Source document:
-.-.-

Home > Christian History, Philosophy > Killing God In Different Ways

Killing God In Different Ways

Many have heard the phrase, “God is dead” or “the death of God” and so forth. Such a cosmic event is said to have happened in the 19th and 20th century. What is interesting to note, however, is that in that span of time, God was killed more than once and in more than one way by different groups of people.

The death of God refers to the death of a particular conception of God. The conception of God relevant here is the traditional monotheistic God of history who has and does intervene in the world. He is the literal creator of the universe, he has a grand plan for the history of humankind, he works miracles, and such a being exists objectively apart from his creation. This is the God that was dealt a lethal attack in the past few centuries.

In the Christian West, God was killed by what we could call the rational part of the soul: through the use of logos. Much of this had to do with the rise and advancement of science. More and more the empirical world was being successfully explained in naturalistic ways without any need to invoke God. God simply was not necessary. As the mathematician and astronomer Pierre-Simon Laplace so famously told Napoleon concerning the question about God’s role in his latest book on astronomy, “I have no need of that hypothesis.” And even though Isaac Newton was a devout theist, his new physics represented the new naturalistic view more than any other: the world was essentially a machine governed by impersonal laws. Eventually Darwin arrived shattering any supernatural origin of the species, Hubble discovered other galaxies showing how truly small and seemingly insignificant we are, and the rest of the sciences followed right along, each one narrowing and then eliminating the living space that God once had.

-.-.-

Data lines:
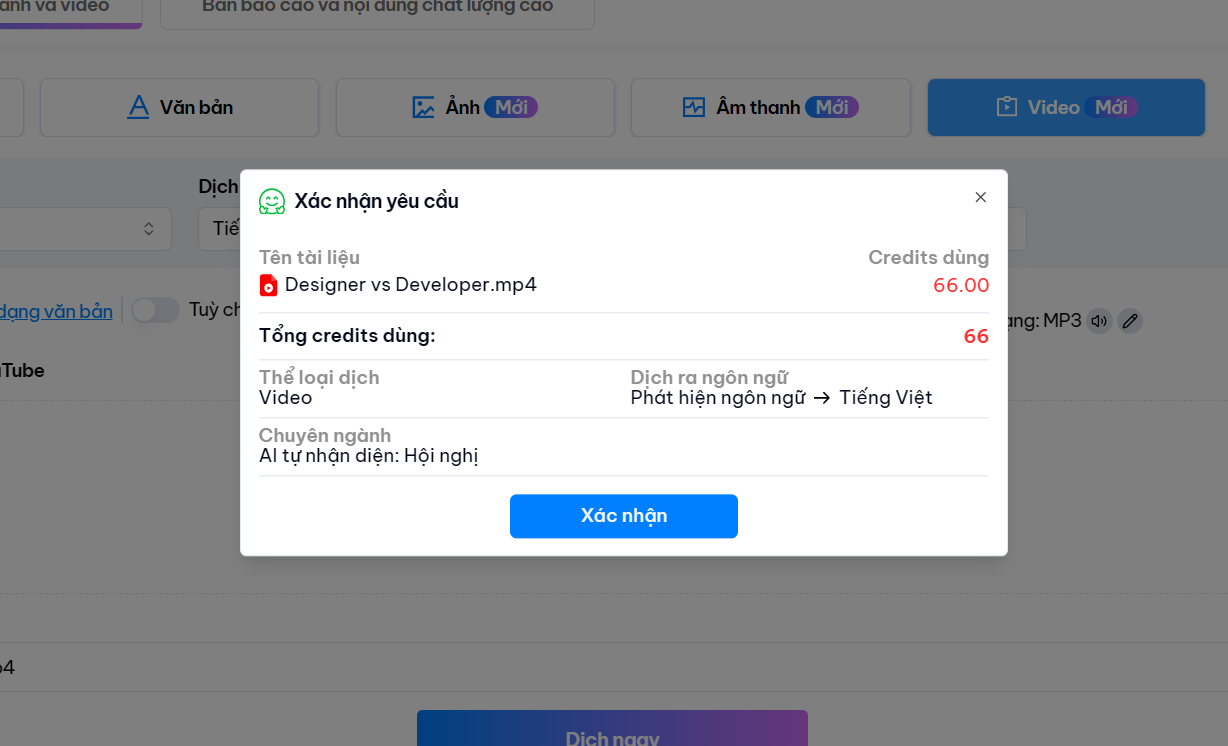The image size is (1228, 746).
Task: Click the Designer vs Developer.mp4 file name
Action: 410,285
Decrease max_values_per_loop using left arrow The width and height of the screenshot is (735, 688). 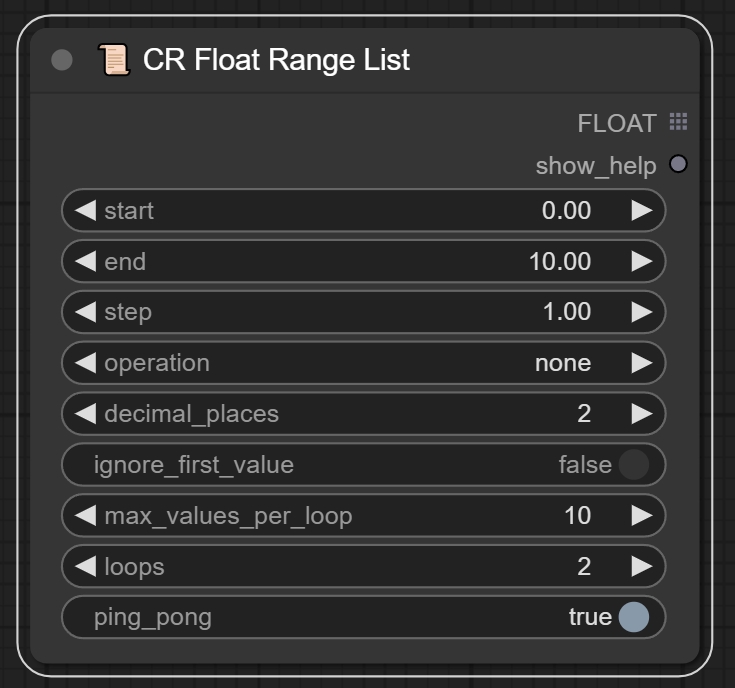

-.-.-

Short task 1: From the article on killing God, print the passage that begins at the words "The death of God refers" and stops after the words "past few centuries.".
Short task 2: In the article on killing God, what did Pierre-Simon Laplace tell Napoleon about God's role in his book on astronomy?
Short task 3: Summarize the article on killing God in two sentences.

Written response 1:
The death of God refers to the death of a particular conception of God. The conception of God relevant here is the traditional monotheistic God of history who has and does intervene in the world. He is the literal creator of the universe, he has a grand plan for the history of humankind, he works miracles, and such a being exists objectively apart from his creation. This is the God that was dealt a lethal attack in the past few centuries.

Written response 2: "I have no need of that hypothesis."

Written response 3: The "death of God" refers to the death of the traditional monotheistic conception of an interventionist creator God, who was killed more than once and in more than one way during the 19th and 20th centuries. In the Christian West he was killed through reason, as science came to explain the world naturalistically without needing God, with figures such as Laplace, Newton, Darwin and Hubble steadily eliminating the space God once had.